"""
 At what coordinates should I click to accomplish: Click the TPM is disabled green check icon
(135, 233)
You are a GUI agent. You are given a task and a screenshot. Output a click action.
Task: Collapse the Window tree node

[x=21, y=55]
"""
=== ACTIVITY ===
Reproduce the listing above verbatim, from first line to last.

=== EXERCISE SOLUTION ===
 At what coordinates should I click to accomplish: Click the TPM is disabled green check icon
(135, 233)
You are a GUI agent. You are given a task and a screenshot. Output a click action.
Task: Collapse the Window tree node

[x=21, y=55]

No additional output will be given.